* [Problem to work on]
Write out, word for word, the lines from the one containing "You are a computer-use agent. Image" through the one containing "pyautogui.click(x=397, y=511)". Leave the pictures out.

* [Extracted entries]
______________________________
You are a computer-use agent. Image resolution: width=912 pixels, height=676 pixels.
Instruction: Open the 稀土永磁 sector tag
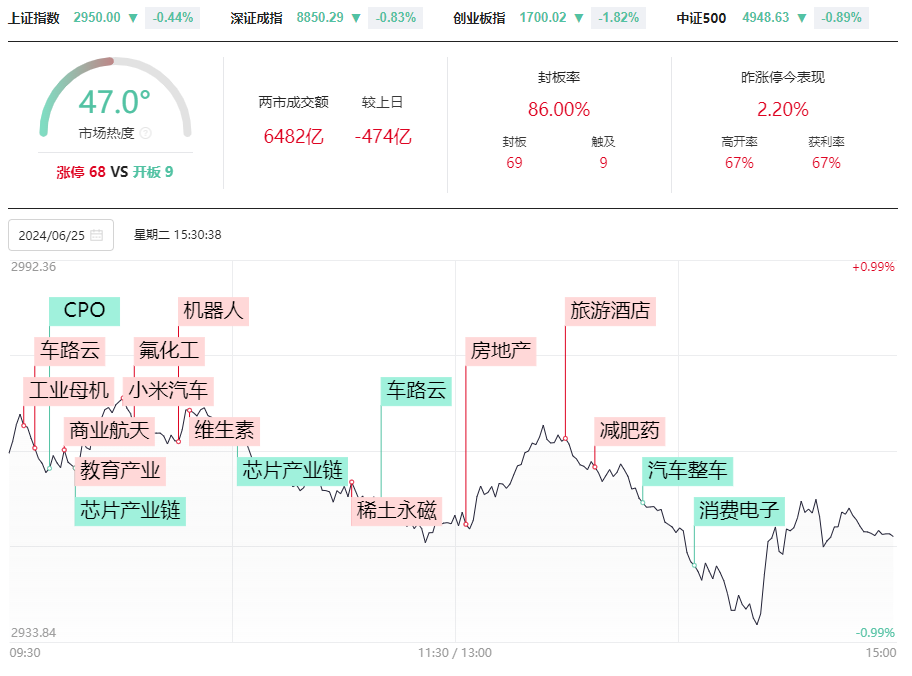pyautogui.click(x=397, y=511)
______________________________
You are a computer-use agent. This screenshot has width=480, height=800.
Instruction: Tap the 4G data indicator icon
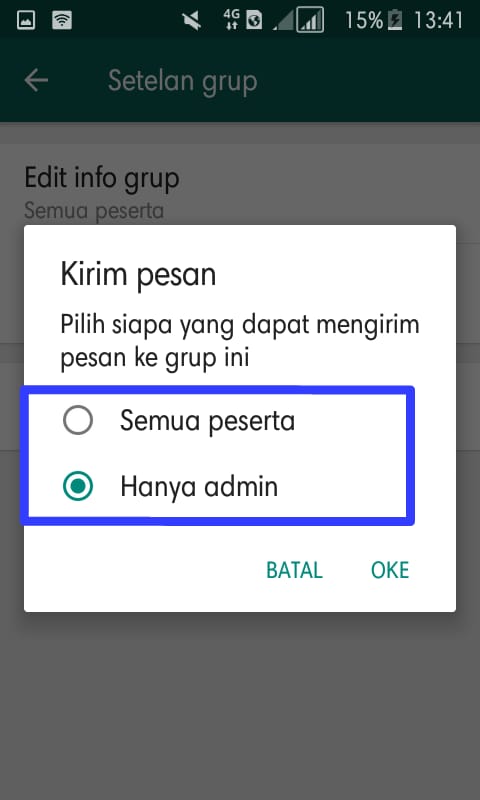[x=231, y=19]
______________________________
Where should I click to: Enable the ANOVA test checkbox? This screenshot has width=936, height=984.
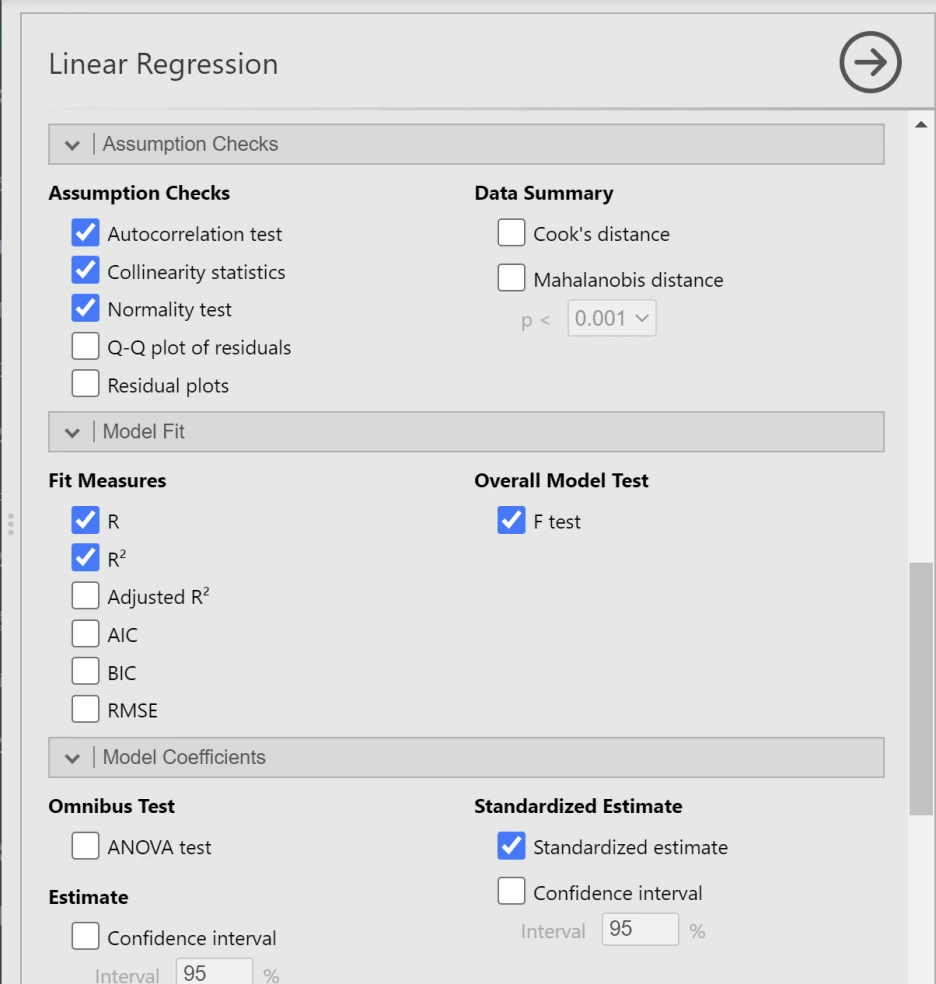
______________________________
* [Complete response]
You are a computer-use agent. Image resolution: width=912 pixels, height=676 pixels.
Instruction: Open the 稀土永磁 sector tag
pyautogui.click(x=397, y=511)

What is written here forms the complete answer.